I can’t imagine how our President feels when he looks at the state he is supposed to lead and wonders how it is all going to end.
I would also love to know how he really feels about the state of our state-owned entities.
It is so obvious that these companies are still in a very dire state.
When I spoke to Gloria Serobe on The Money Show recently I asked about her experience of being Transnet’s chief financial officer in the 1990s.
She said one of the difficulties was that many of the SOEs then were still establishing themselves – they had been government departments before and were trying to work out their identities as SOEs.
I was also interested whether, as someone who has been on many boards of SOEs as well as private companies, there were any differences between what she experienced in the private sector and in government.
I had half-thought that she might say that the coffee machines in Sandton were slightly better than in central Pretoria.
Instead she said that SOE boards were more fun because the work they did was more meaningful and complicated.
Over the past few months we have all been, correctly I think, cheering the apparent improvements in SOEs.
Who can forget where Eskom was and where it is now, or not see the very real progress at Transnet?
I had that coming-down-to-Earth bump you used to get on old SAA planes when I was pointed to the part of the Budget Review that looks at the debt position of our SOEs.
Obviously the story at Eskom is both improving and well known.
But the review’s commentary on Transnet is stark: “Transnet’s financial position remains fragile, characterised by rising debt levels and and insufficient cash. The company remains unprofitable, although it narrowed its net loss from R7.3-billion in 2023/24 to R1.9-billion in 2024/25.”
There are obviously different ways to see this. To be fragile, have rising debt levels and not enough cash is scary. But to narrow a net loss by such a large amount is also very impressive and a sign of progress.

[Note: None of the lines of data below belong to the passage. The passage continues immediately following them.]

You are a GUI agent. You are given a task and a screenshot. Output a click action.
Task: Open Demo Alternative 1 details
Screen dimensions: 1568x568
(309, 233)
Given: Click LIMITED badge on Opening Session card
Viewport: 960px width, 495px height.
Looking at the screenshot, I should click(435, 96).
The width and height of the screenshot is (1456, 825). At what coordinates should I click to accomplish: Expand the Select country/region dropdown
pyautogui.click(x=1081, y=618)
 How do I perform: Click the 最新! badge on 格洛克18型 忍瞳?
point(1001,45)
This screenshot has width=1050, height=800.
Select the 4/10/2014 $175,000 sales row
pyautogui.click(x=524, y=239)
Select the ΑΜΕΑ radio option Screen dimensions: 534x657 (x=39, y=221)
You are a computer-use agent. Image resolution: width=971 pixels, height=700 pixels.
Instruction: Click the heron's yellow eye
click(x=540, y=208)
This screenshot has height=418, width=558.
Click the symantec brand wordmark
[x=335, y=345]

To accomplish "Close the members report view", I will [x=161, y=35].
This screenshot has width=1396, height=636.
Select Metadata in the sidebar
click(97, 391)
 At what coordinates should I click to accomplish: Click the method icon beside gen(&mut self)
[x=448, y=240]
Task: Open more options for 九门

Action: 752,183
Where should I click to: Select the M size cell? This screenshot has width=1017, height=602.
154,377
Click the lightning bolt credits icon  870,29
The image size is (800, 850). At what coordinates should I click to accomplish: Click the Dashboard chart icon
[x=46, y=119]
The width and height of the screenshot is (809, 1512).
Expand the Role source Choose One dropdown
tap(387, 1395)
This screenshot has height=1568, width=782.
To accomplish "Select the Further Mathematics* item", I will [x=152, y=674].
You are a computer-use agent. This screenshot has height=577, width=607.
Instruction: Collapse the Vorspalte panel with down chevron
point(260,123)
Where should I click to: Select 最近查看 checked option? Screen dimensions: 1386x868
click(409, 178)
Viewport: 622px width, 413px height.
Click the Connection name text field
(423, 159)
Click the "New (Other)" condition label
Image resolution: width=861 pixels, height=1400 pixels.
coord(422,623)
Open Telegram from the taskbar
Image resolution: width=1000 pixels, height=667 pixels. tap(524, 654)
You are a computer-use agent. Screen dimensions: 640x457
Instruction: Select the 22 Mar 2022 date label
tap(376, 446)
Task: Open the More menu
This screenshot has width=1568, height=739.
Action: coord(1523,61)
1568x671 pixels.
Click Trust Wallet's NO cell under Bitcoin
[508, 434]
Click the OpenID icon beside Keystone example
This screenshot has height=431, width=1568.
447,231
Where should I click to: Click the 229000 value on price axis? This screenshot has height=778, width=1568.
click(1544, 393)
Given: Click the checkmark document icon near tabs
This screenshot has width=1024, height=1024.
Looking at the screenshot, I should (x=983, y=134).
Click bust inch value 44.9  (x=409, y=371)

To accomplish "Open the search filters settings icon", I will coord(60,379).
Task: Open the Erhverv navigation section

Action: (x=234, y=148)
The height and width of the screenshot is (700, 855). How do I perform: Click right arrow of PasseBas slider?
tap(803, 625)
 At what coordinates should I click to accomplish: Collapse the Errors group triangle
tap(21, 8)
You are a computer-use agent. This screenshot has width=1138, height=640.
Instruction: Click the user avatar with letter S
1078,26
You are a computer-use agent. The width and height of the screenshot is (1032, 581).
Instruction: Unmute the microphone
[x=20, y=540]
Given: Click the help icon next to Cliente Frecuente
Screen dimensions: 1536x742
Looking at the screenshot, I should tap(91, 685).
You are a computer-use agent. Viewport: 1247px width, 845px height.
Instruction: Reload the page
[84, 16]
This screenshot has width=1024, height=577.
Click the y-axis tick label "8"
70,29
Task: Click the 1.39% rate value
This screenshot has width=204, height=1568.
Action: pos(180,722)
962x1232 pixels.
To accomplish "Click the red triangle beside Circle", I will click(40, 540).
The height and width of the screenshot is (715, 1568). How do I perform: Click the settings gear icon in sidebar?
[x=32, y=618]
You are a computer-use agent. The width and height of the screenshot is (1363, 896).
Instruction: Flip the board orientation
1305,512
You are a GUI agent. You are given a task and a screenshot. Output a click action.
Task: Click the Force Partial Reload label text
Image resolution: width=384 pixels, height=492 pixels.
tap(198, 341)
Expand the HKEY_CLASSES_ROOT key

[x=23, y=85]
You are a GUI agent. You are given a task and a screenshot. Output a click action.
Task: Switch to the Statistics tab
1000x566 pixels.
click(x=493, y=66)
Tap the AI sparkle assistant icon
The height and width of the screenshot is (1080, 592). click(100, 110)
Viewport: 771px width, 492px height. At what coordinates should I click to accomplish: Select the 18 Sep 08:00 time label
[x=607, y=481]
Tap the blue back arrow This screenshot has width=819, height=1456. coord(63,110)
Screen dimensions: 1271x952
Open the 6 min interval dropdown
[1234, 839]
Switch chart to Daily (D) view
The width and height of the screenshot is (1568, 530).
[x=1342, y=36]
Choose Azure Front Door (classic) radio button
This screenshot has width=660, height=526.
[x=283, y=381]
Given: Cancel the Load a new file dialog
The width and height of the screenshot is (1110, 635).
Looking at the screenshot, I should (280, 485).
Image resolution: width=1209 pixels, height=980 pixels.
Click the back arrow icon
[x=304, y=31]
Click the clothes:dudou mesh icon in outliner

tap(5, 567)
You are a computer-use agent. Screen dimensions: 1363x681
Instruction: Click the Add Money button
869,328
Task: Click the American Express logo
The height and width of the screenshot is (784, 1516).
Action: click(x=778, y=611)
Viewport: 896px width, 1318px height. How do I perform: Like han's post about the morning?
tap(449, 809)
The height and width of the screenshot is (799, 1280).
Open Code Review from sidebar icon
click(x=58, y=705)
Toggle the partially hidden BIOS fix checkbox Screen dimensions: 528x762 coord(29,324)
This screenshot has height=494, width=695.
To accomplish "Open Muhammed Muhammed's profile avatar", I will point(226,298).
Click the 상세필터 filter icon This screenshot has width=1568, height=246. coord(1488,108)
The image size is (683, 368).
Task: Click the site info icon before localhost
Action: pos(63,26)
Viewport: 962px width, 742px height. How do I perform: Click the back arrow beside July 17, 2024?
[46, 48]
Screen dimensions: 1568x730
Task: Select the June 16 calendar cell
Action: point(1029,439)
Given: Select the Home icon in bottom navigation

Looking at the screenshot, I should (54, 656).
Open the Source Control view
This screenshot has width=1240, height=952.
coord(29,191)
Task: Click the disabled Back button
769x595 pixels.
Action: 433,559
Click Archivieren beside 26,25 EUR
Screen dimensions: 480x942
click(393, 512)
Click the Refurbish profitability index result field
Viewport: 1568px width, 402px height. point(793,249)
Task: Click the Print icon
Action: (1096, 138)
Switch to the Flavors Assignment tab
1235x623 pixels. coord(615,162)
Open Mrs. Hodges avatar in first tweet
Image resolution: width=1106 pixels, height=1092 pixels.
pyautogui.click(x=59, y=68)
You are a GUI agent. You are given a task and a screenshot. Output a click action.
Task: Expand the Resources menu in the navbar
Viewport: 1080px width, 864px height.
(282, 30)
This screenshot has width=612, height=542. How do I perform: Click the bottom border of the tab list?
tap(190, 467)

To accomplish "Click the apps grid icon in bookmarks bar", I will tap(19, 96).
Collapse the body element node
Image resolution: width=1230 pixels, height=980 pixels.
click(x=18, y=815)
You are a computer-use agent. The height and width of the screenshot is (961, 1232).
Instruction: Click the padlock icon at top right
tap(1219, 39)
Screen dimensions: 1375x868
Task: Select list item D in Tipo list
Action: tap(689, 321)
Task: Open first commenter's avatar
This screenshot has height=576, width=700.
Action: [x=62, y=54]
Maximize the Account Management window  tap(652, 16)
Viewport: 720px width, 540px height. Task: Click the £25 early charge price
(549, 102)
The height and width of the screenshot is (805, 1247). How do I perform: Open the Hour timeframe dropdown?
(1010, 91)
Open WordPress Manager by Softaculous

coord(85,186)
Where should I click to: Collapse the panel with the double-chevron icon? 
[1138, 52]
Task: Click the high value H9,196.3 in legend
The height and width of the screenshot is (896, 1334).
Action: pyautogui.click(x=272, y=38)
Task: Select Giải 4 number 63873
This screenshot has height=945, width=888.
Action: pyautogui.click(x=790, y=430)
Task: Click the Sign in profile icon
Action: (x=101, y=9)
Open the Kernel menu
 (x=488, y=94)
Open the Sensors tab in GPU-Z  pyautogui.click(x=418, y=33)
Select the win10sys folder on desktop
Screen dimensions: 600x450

I think the key thing to learn from Transnet and Eskom is that when you do make major changes, you can often expect positive results.
Only if you do the right thing, of course.
Denel is a good example of what happens when you don’t make major changes.
Treasury points out that it “faces stagnant revenues, a cost base that requires further restructuring, and constrained funding. The Auditor-General did not express an opinion on its financials due to insufficient audit evidence”.
I have to say, if our President were to redesign our state from scratch, I’m not sure that he would include a Denel.
Yes, it makes arms and weapons, but do we, hand-on-heart, really need it?
I get the idea that we need to be responsible for our own defence. But it may surprise you to know that we already have at least one private company making weapons and ammunition here.
Despite the Zuma administration’s insistence on keeping the list of National Key Points secret, when it was finally published we learnt that indeed the Germany company Rheinmetall has an ammunition factory in Boksburg (a special shout-out to whoever put the list on Wikipedia – it was the perfect response to the stupidity of Zuma’s people telling us some places were so important that they were National Key Points but were so secret we couldn’t know about them).
And I know someone will argue that Denel could sell weapons to other countries, but we can’t claim to have a moral voice in international affairs and then sell weapons to other people (there have been reports that some of the weapons made here by Rheinmetall are sold to Israel, making this doubly confusing).
The point of this is that I think there is probably a good case to keep an SOE as an SOE if it serves a particular purpose.
The roles of Eskom and Transnet are clear.
The role of Alexkor, a state-owned entity that mines diamonds, not so much.
I also noticed that this particular part of the Budget did not say too much about the Road Accident Fund. While commenting on its long-term provisions and expected future spending, it obviously makes no mention of changing the RAF model.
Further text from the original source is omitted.